Focused active learning for histopathological image classification

Artificial Intelligence (AI) methods have obtained impressive results in digital pathology and in some cases, AI models even outperformed expert pathologists in cancer classification (Zhang et al., 2019, Hekler et al., 2019, Ehteshami Bejnordi et al., 2017). The hope is that AI can make the diagnosis more accurate, objective, reproducible, and faster in the future (Dimitriou et al., 2019).

To achieve this goal, trained, specialized AI models for each subtask are required, for example for the quantification of tumor-infiltrating lymphocytes in lung cancer (Shvetsov et al., 2022), metastasis detection of breast cancer in lymph nodes (Ehteshami Bejnordi et al., 2017, Schmidt et al., 2022) or Gleason grading of prostate cancer (Bulten et al., 2022, Otálora et al., 2020). Openly available, labeled datasets are limited to certain subtasks, and for many future applications, the aggregation of large amounts of labeled data remains challenging because the annotation requires medical experts. This makes the labeling process time-consuming and expensive. A common approach to labeling is to divide a region or Whole Slide Image (WSI) into small patches that are individually labeled (Dimitriou et al., 2019).
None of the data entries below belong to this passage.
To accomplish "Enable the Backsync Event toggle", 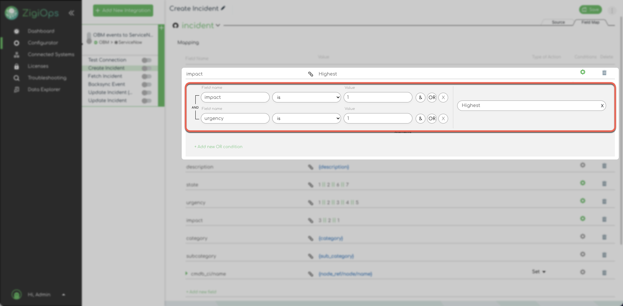I will click(x=146, y=85).
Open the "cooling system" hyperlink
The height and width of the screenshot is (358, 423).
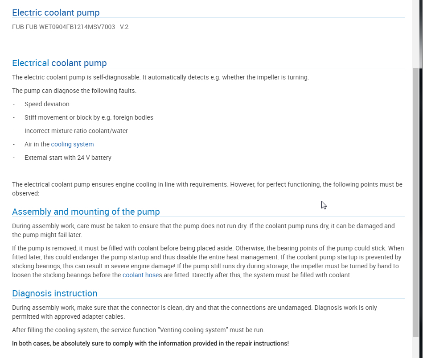click(72, 144)
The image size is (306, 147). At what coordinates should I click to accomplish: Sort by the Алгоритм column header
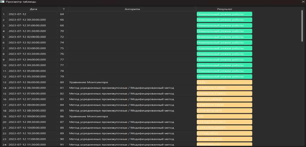(x=132, y=9)
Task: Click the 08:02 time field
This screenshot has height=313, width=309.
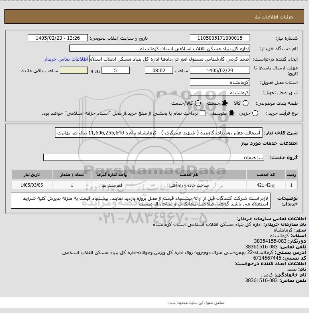Action: 159,71
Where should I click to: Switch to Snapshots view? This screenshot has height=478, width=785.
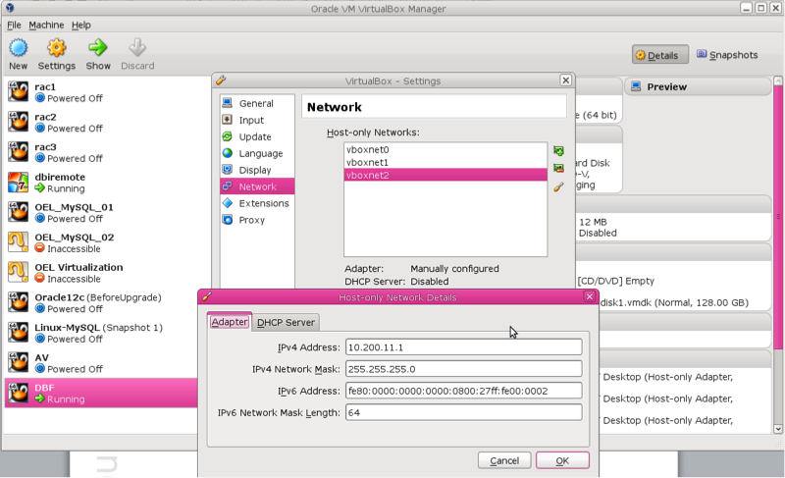tap(727, 55)

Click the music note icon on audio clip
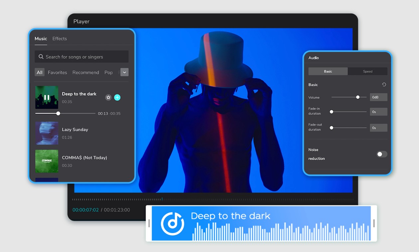point(172,223)
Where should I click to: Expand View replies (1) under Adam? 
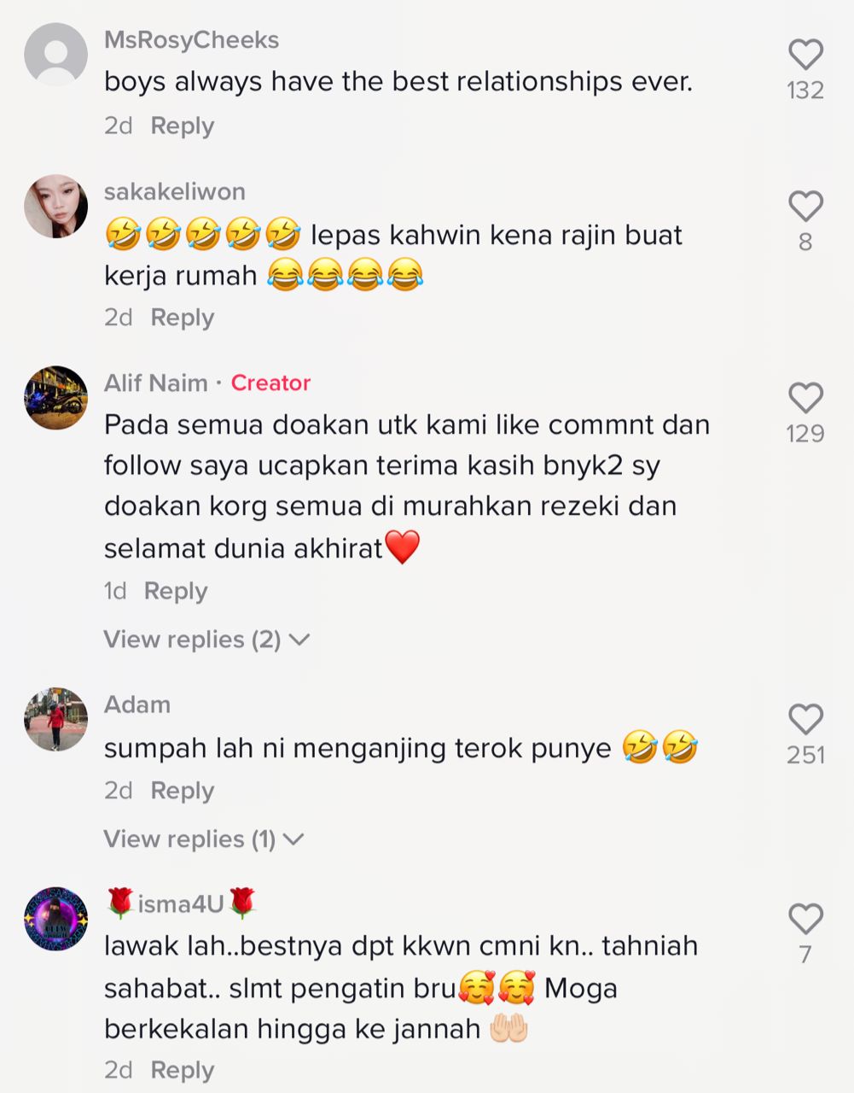pyautogui.click(x=204, y=839)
The model is then trained to make local patch-level predictions that can be aggregated for the final diagnosis. The problem with supervised deep learning methods is the need for large amounts of detailed (patch-level) annotations for training to obtain a satisfying predictive performance. To alleviate this burden, semi-supervised learning (Li et al., 2018, Marini et al., 2021, Lu et al., 2020, Schmidt et al., 2022, Otálora et al., 2020) and multiple instance learning (Campanella et al., 2019, Chikontwe et al., 2020, Li et al., 2021) have become major fields of interest in the recent years. Another very promising approach to efficiently handle labeling resources is active learning.

Active Learning (AL) describes machine learning methods that actively query the most informative labels. In the AL setting, the AI model starts training with a small set of labeled images and iteratively selects images from a large pool of unlabeled data. These selected images are labeled in each iteration by an ’oracle,’ in our application a medical expert. AL has several benefits: (i) The model training and dataset creation go hand-in-hand. The performance of the model is constantly monitored to assess if the collected labeled data is enough — or if more labeled data is needed to reach the desired performance. (ii) The model looks for the most informative images automatically in the acquisition step. In other approaches that require labeling (e.g. semi-supervised learning), finding these informative, salient images may require a lot of manual searching. (iii) AL is very data-efficient, while other paradigms such as multiple instance learning often require large datasets to compensate for missing instance labels (Campanella et al., 2019).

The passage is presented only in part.